» **WHAT IS EXPECTED**:
Write out every entry exactly as given, but omit the pictures.
=== MATERIAL FOR THE TASK ===
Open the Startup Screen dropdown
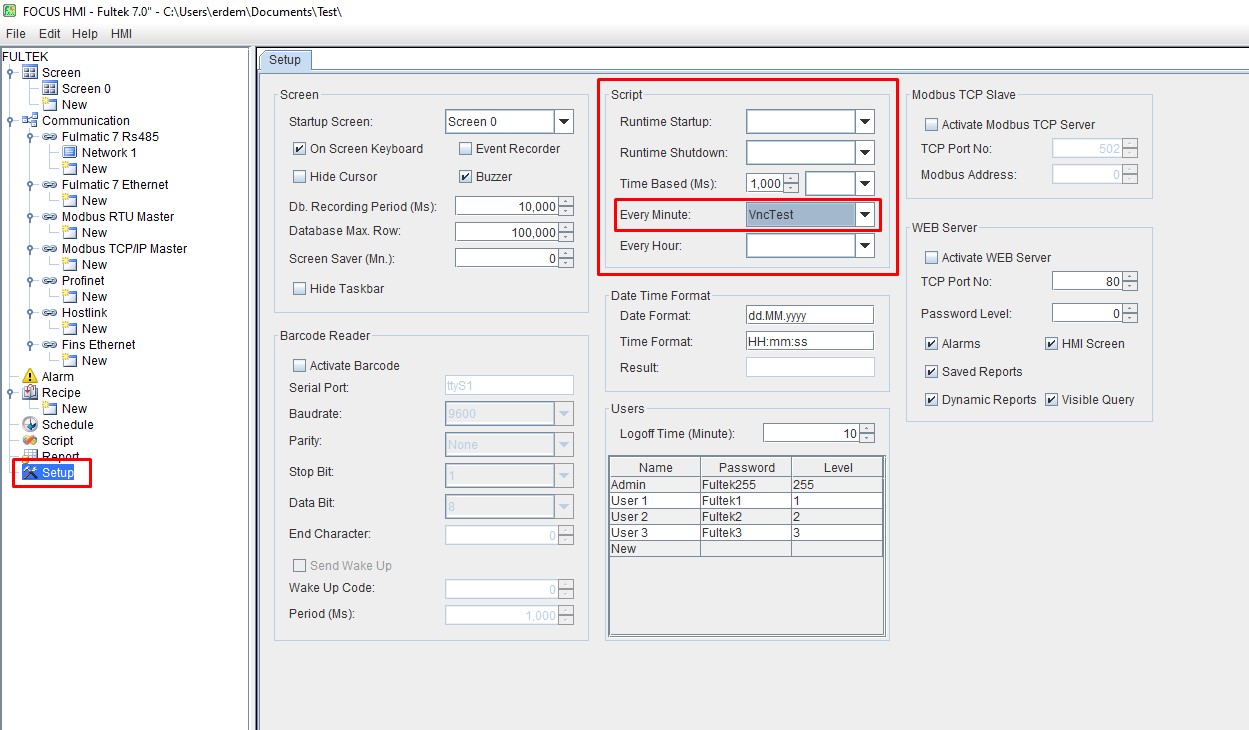 (564, 122)
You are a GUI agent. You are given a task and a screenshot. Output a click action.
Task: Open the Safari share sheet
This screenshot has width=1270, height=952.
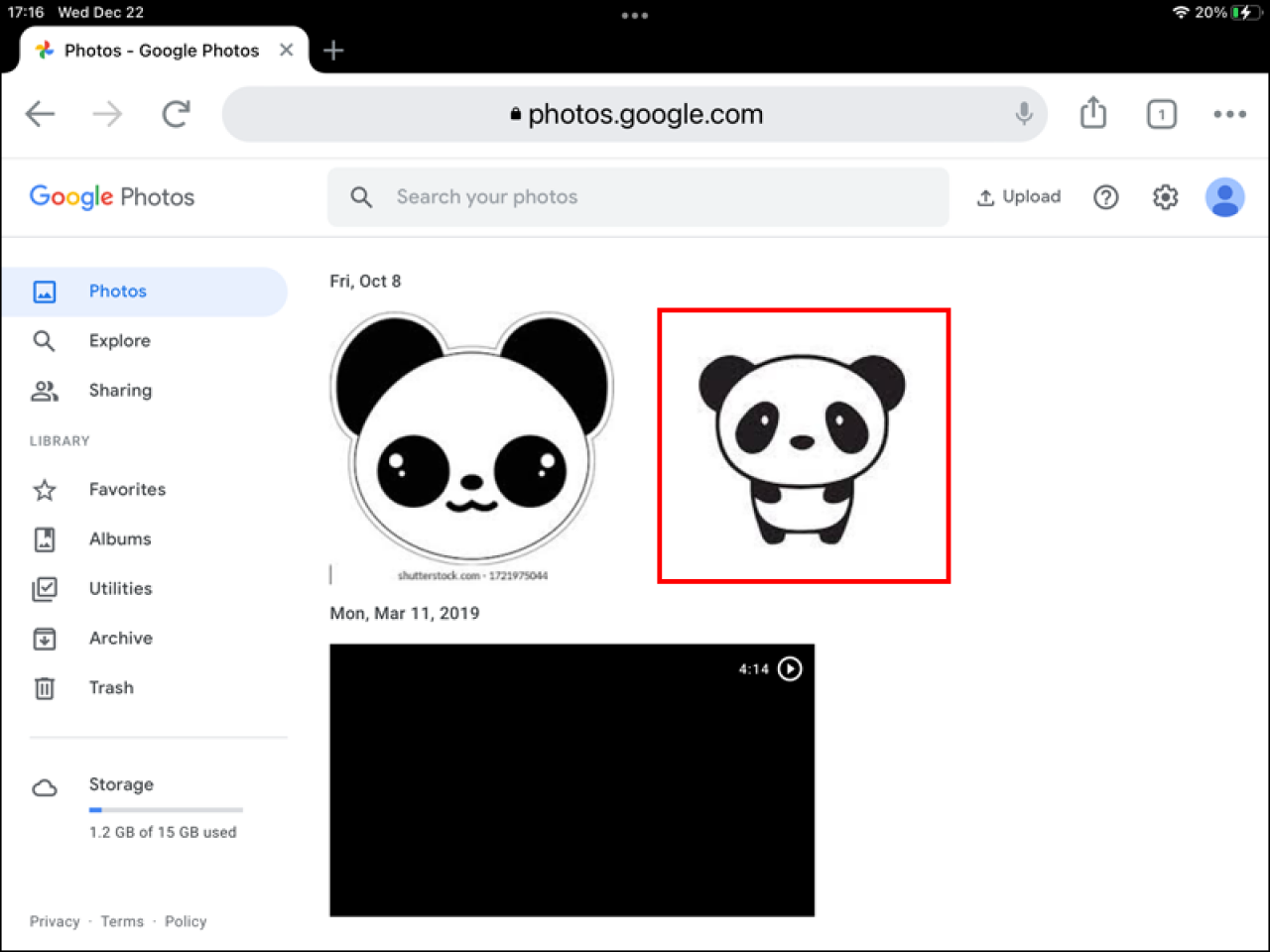[1092, 113]
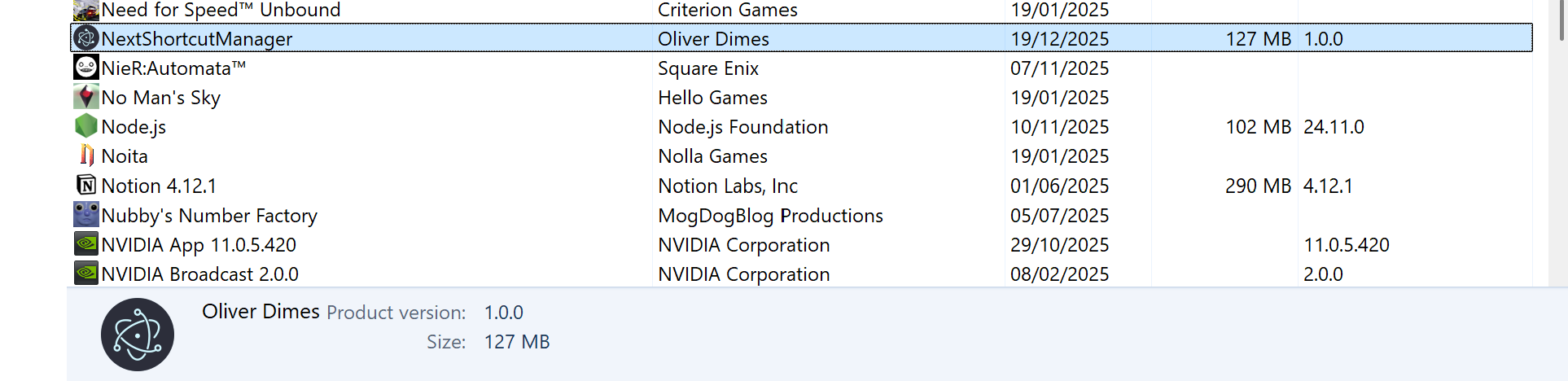Image resolution: width=1568 pixels, height=381 pixels.
Task: Click the green Node.js hexagon icon
Action: pyautogui.click(x=86, y=126)
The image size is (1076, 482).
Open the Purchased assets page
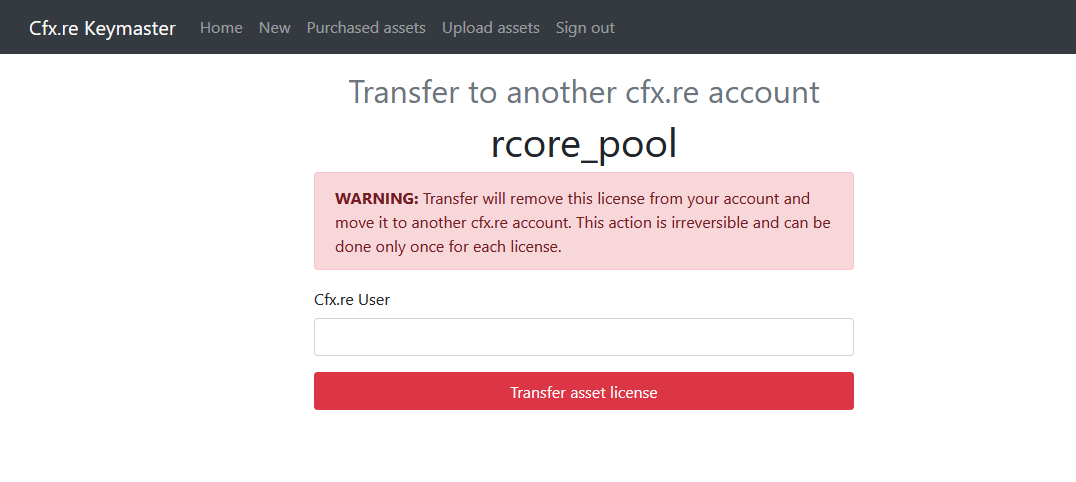click(x=366, y=28)
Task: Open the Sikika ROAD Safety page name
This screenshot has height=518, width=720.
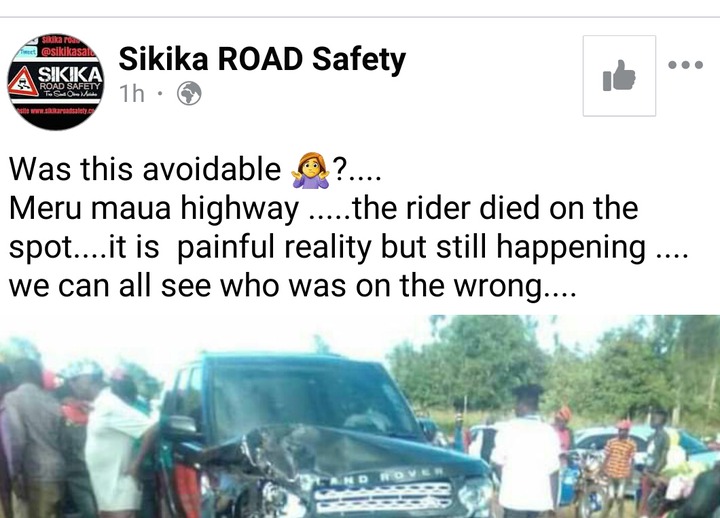Action: (x=262, y=60)
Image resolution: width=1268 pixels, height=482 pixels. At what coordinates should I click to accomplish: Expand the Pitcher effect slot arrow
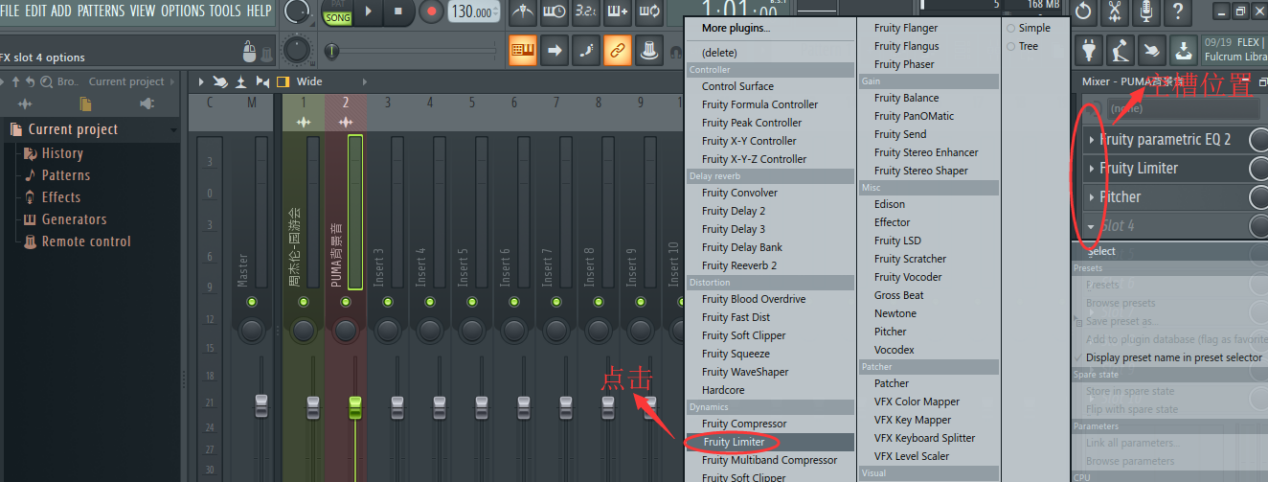(1091, 197)
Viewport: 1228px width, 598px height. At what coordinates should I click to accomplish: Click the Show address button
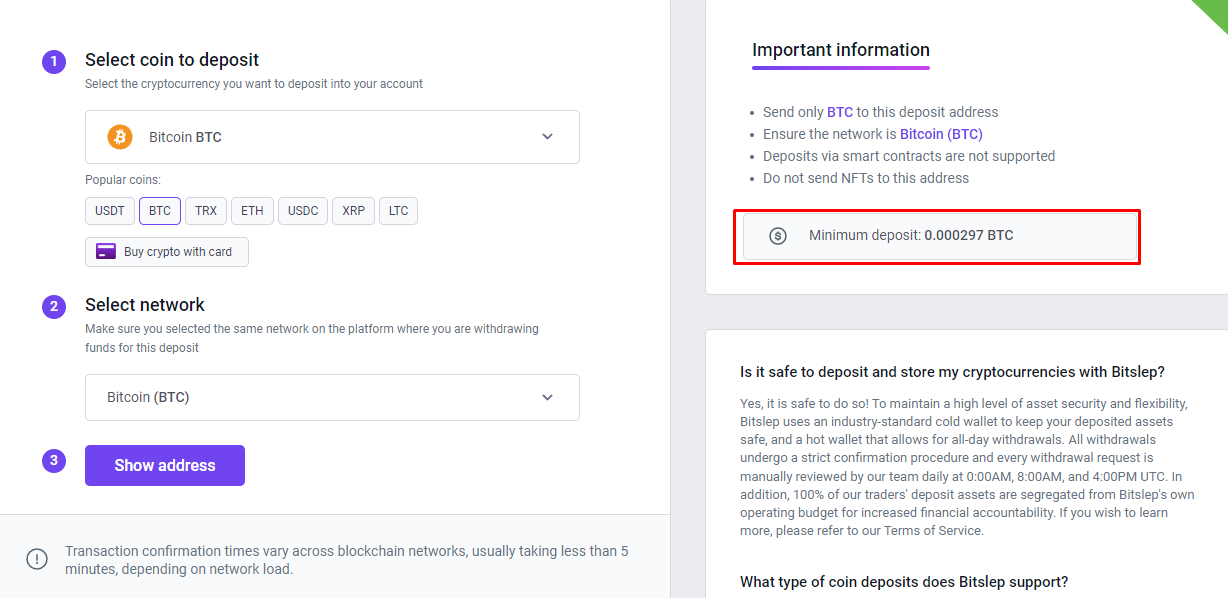[165, 465]
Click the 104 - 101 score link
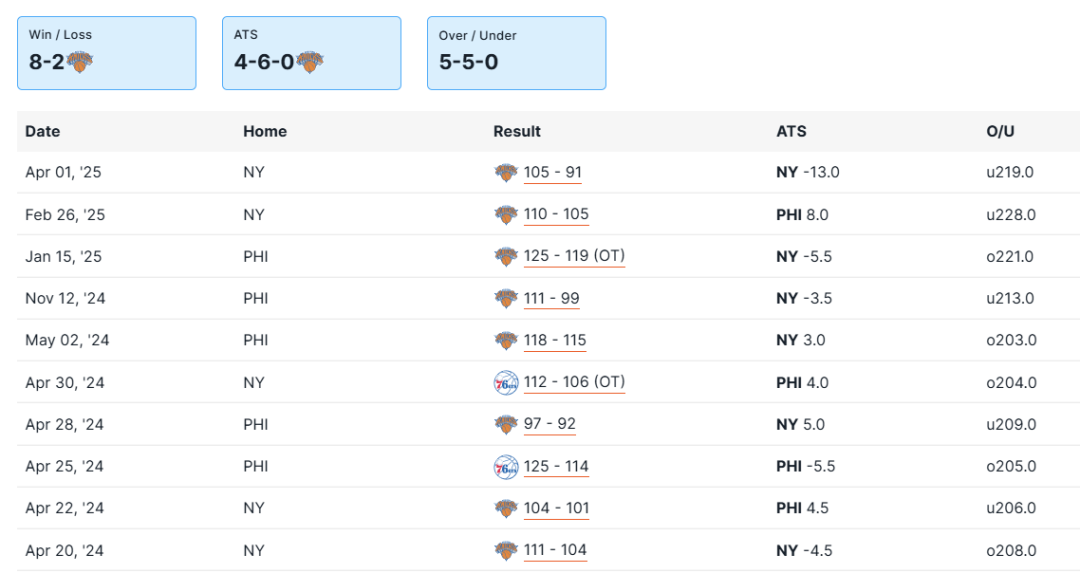The image size is (1080, 573). pyautogui.click(x=556, y=509)
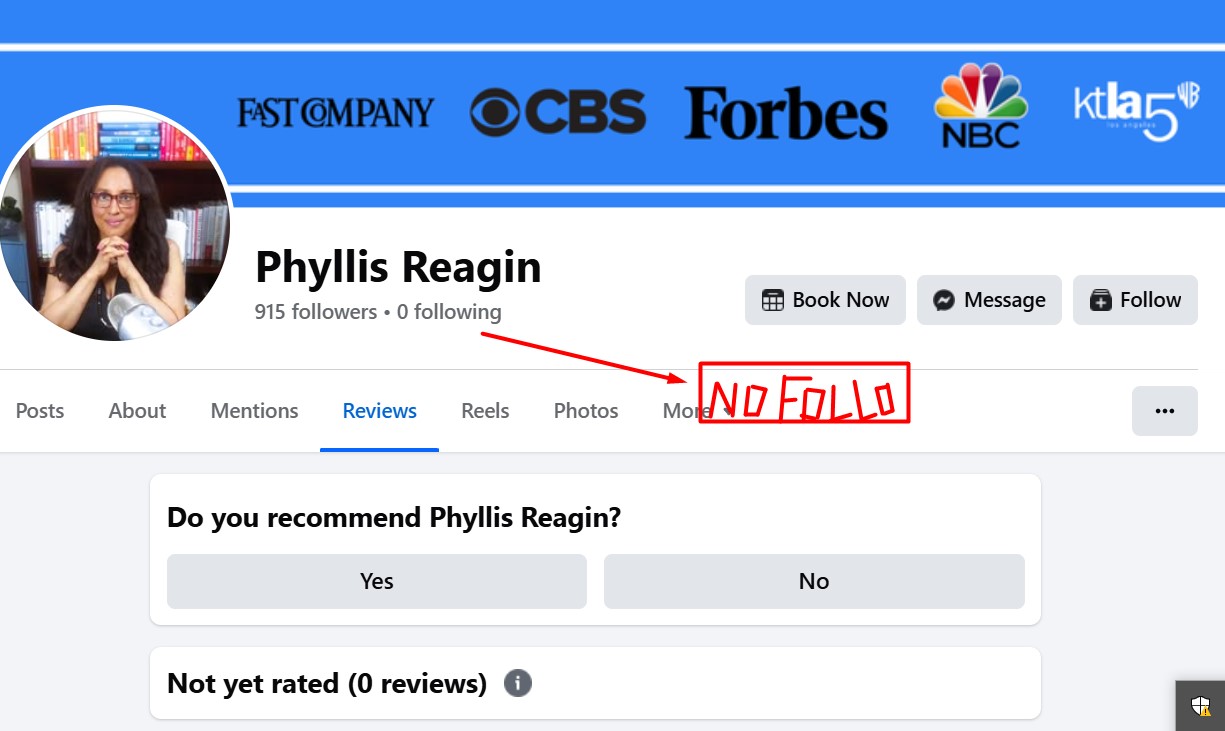Click the Follow button's plus icon

coord(1100,300)
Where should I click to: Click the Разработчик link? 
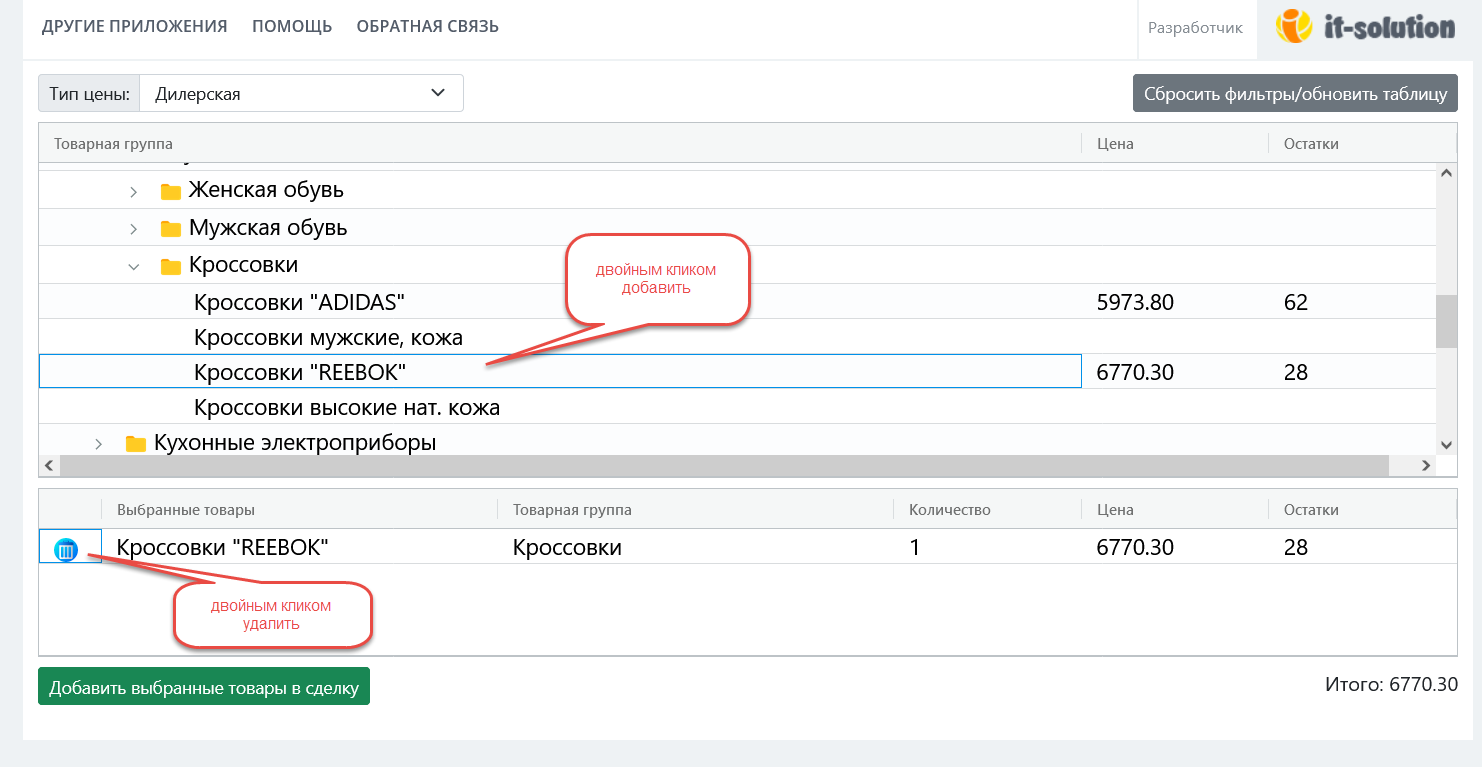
===
» **WRITTEN ANSWER**:
Open the Startup Screen dropdown
 (564, 122)
You are a GUI agent. You are given a task and a screenshot. Output a click action.
Task: Open the Safari share sheet
This screenshot has width=1270, height=952.
[1092, 113]
Image resolution: width=1568 pixels, height=381 pixels.
Task: Click the green Node.js hexagon icon
Action: pyautogui.click(x=86, y=126)
The image size is (1076, 482).
Open the Purchased assets page
click(x=366, y=28)
Task: Open the Sikika ROAD Safety page name
This screenshot has height=518, width=720.
Action: (x=262, y=60)
Image resolution: width=1268 pixels, height=482 pixels. At what coordinates should I click to accomplish: Expand the Pitcher effect slot arrow
(1091, 197)
Viewport: 1228px width, 598px height. At what coordinates should I click to accomplish: Click the Show address button
[165, 465]
Click the 104 - 101 score link
The image size is (1080, 573). pyautogui.click(x=556, y=509)
Click the Follow button's plus icon

coord(1100,300)
Where should I click to: Click the Разработчик link? 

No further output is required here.